**Supplied material**.
________
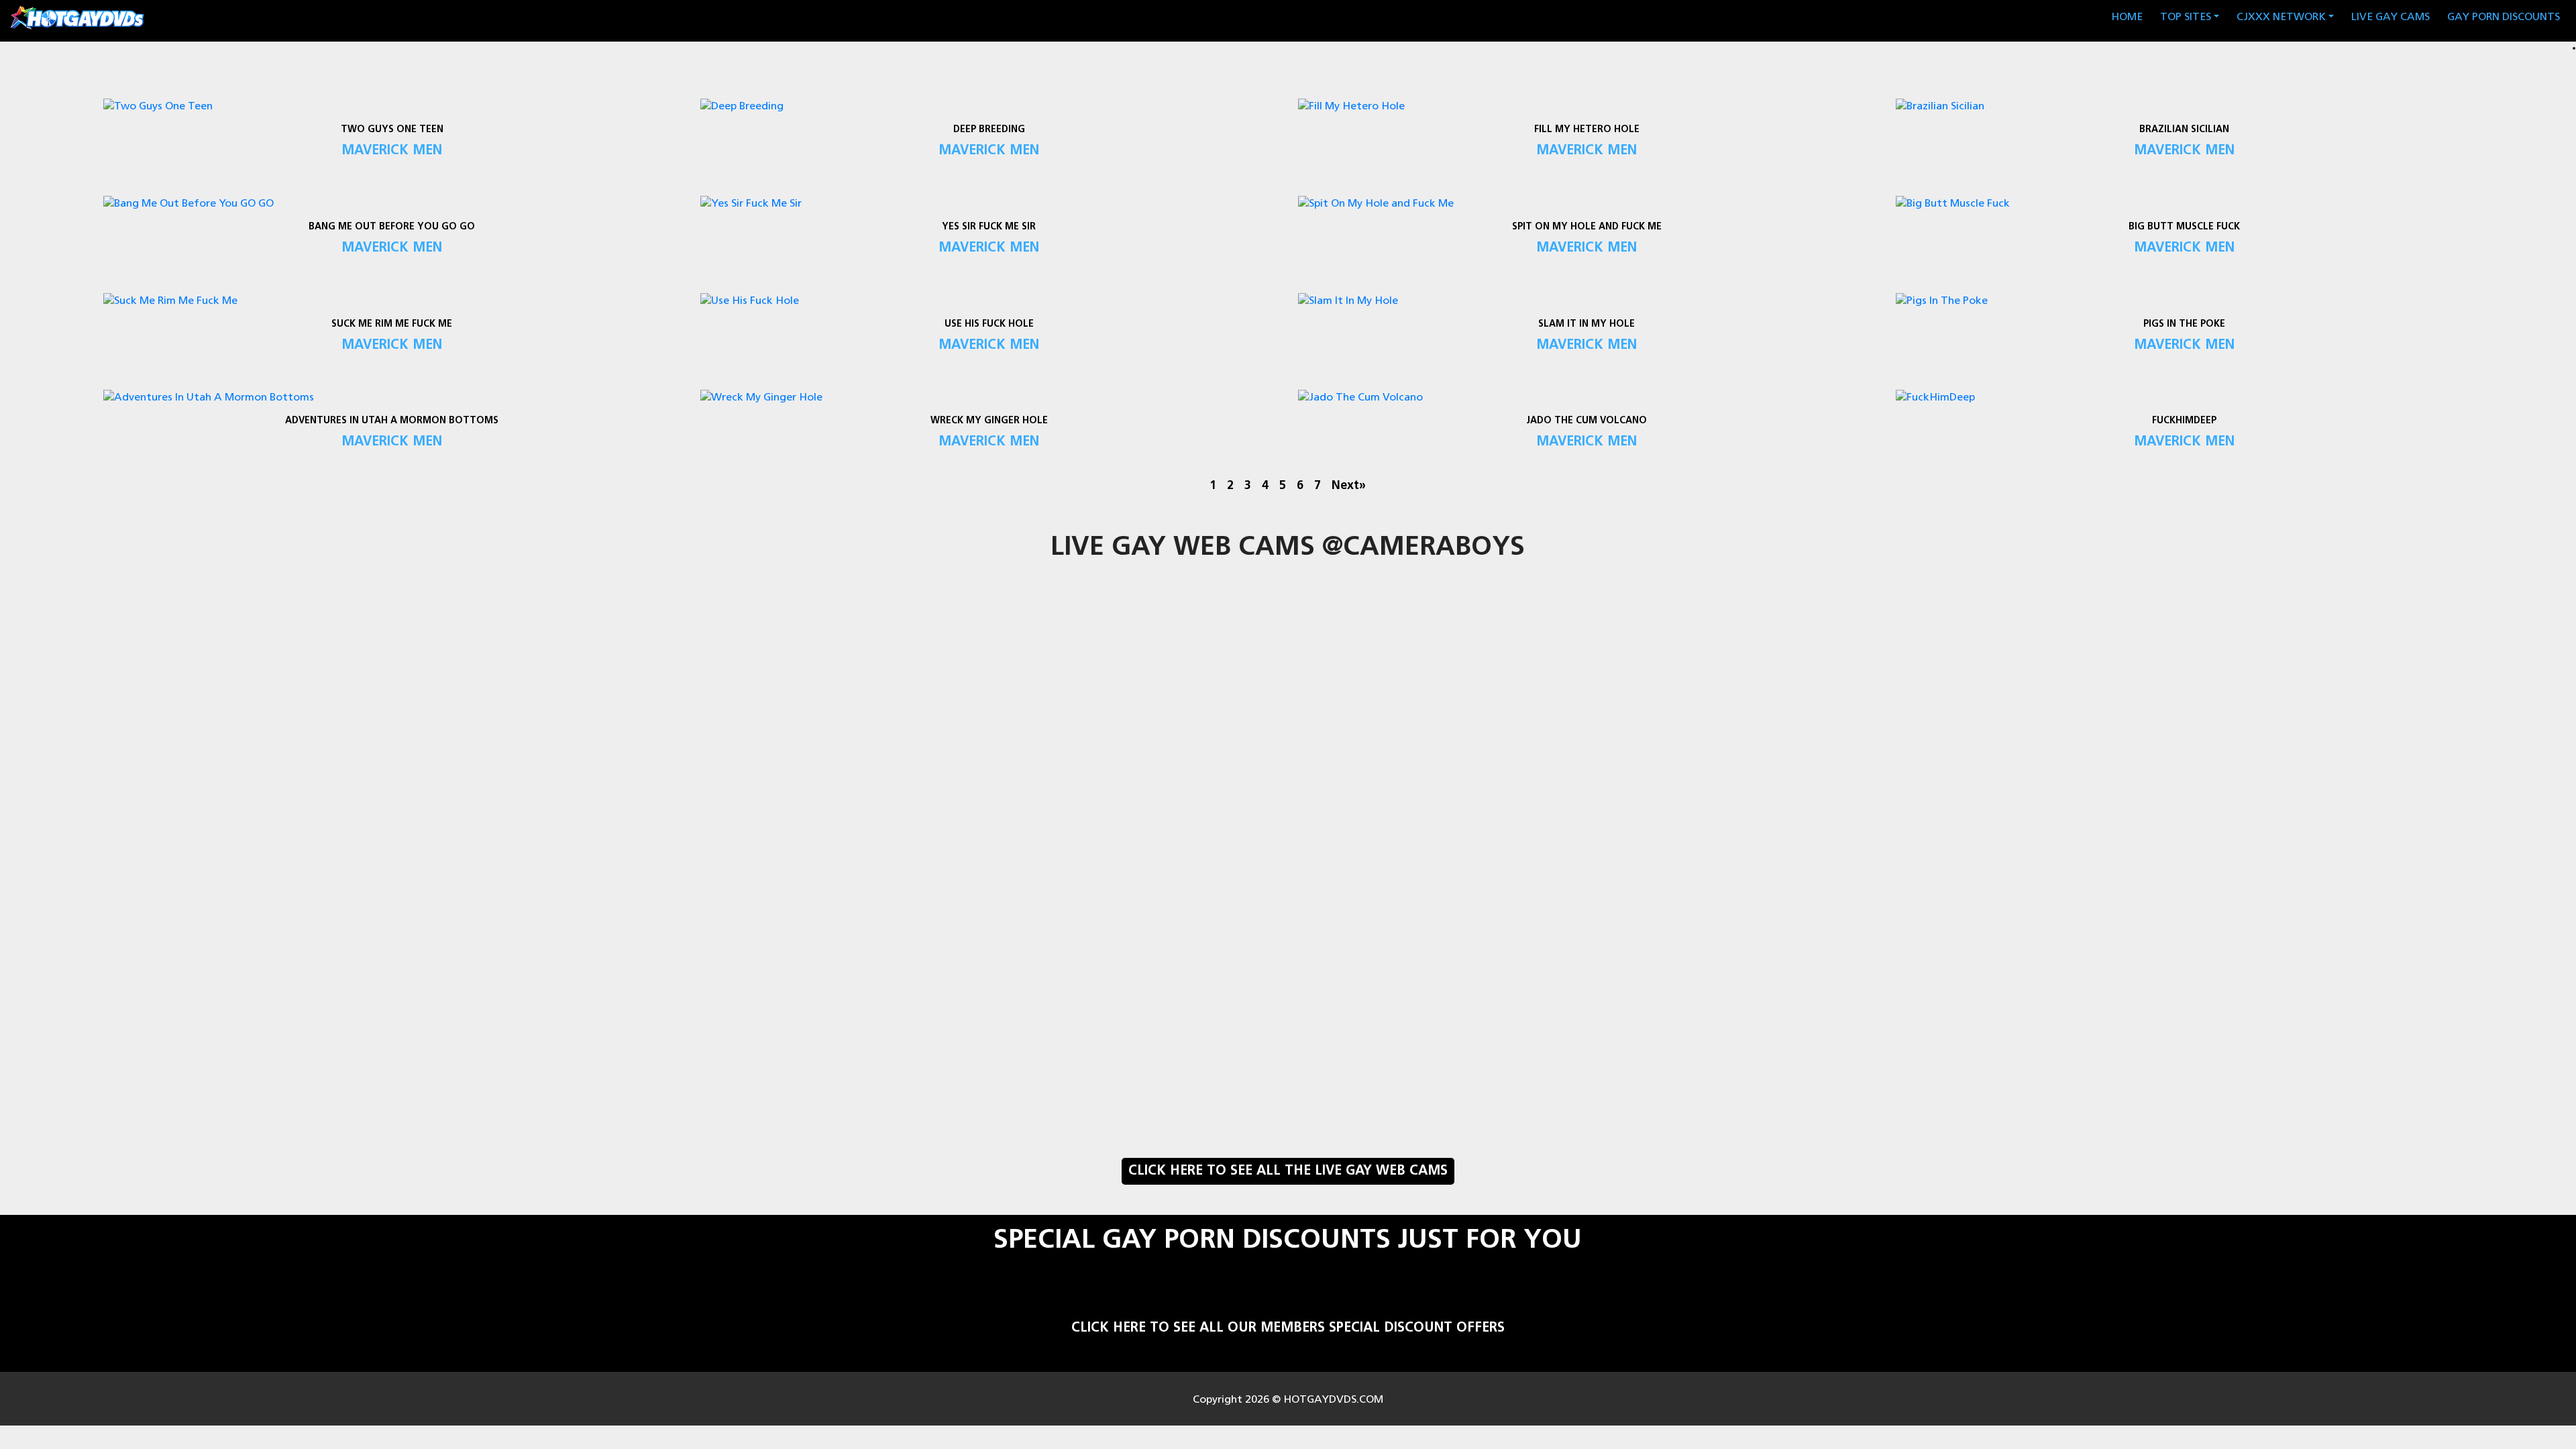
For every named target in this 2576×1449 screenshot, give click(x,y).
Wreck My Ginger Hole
________
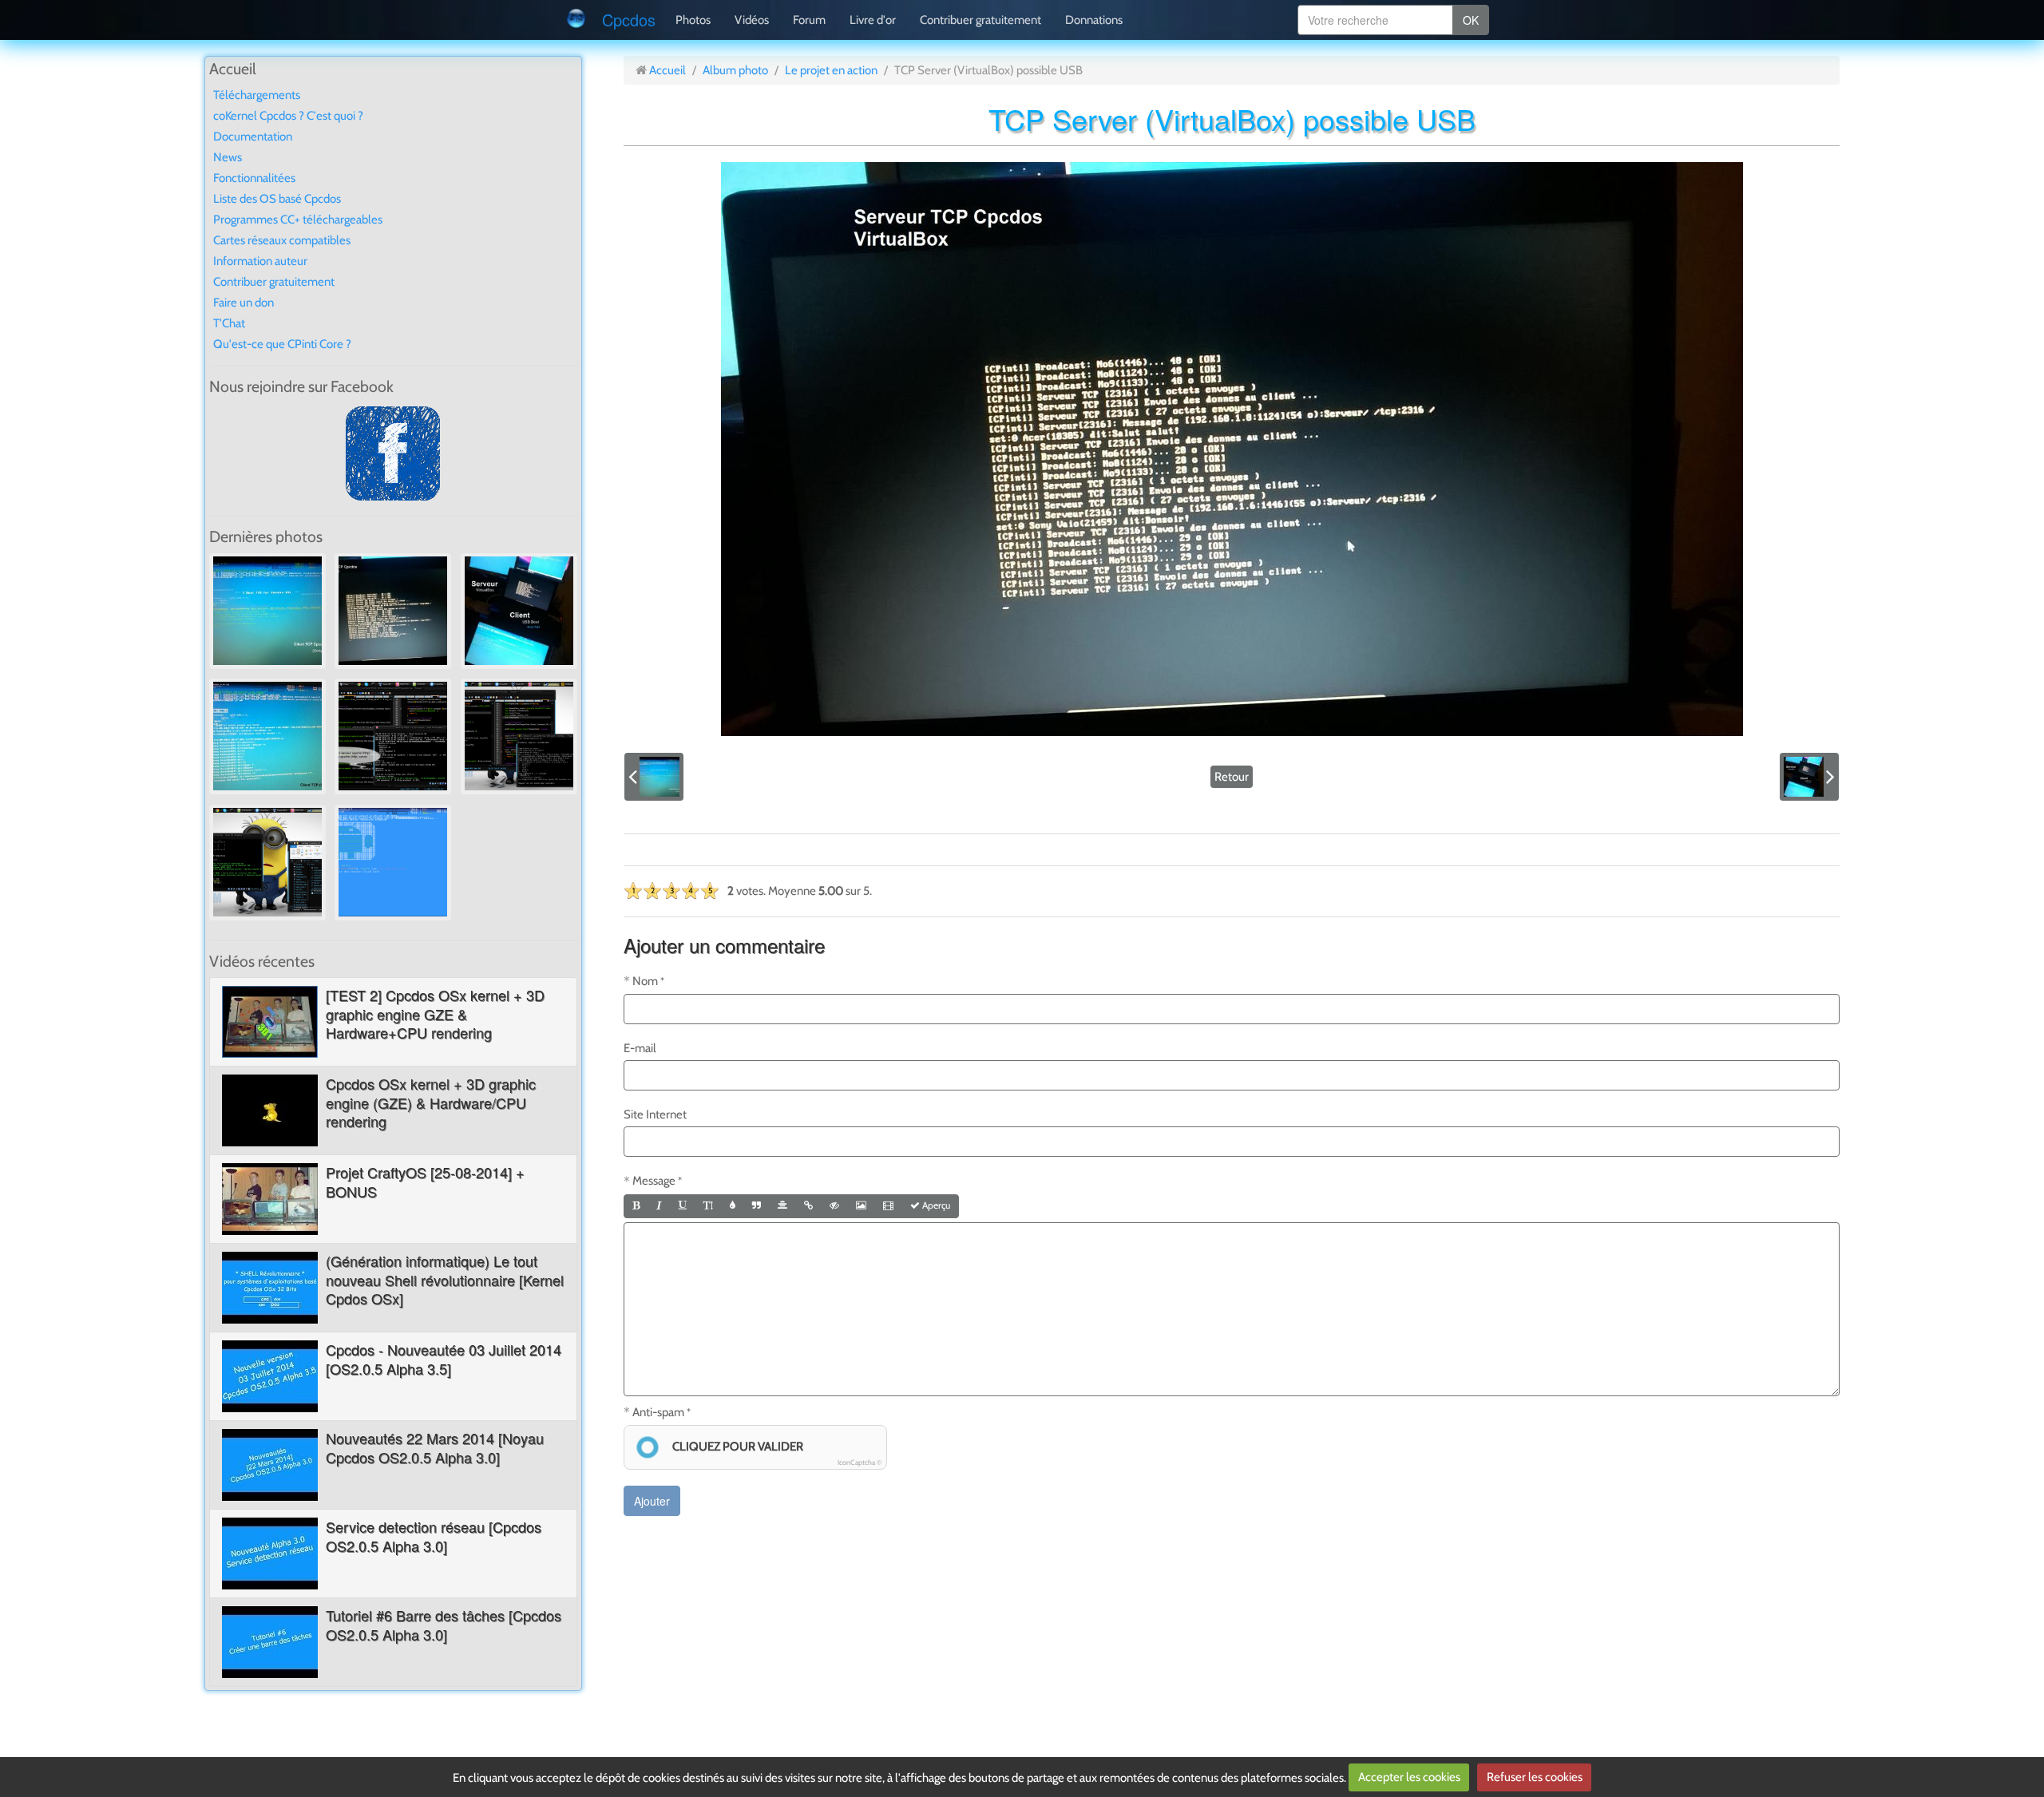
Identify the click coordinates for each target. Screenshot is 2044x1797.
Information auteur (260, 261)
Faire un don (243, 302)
________
**Exercise objective**. Copy out each line from the preceding entries that mentions the word "target".

**Problem solution**.
For every named target in this 2576×1449 screenshot, give click(x,y).
Identify the click coordinates for each target. Screenshot is 2044x1797.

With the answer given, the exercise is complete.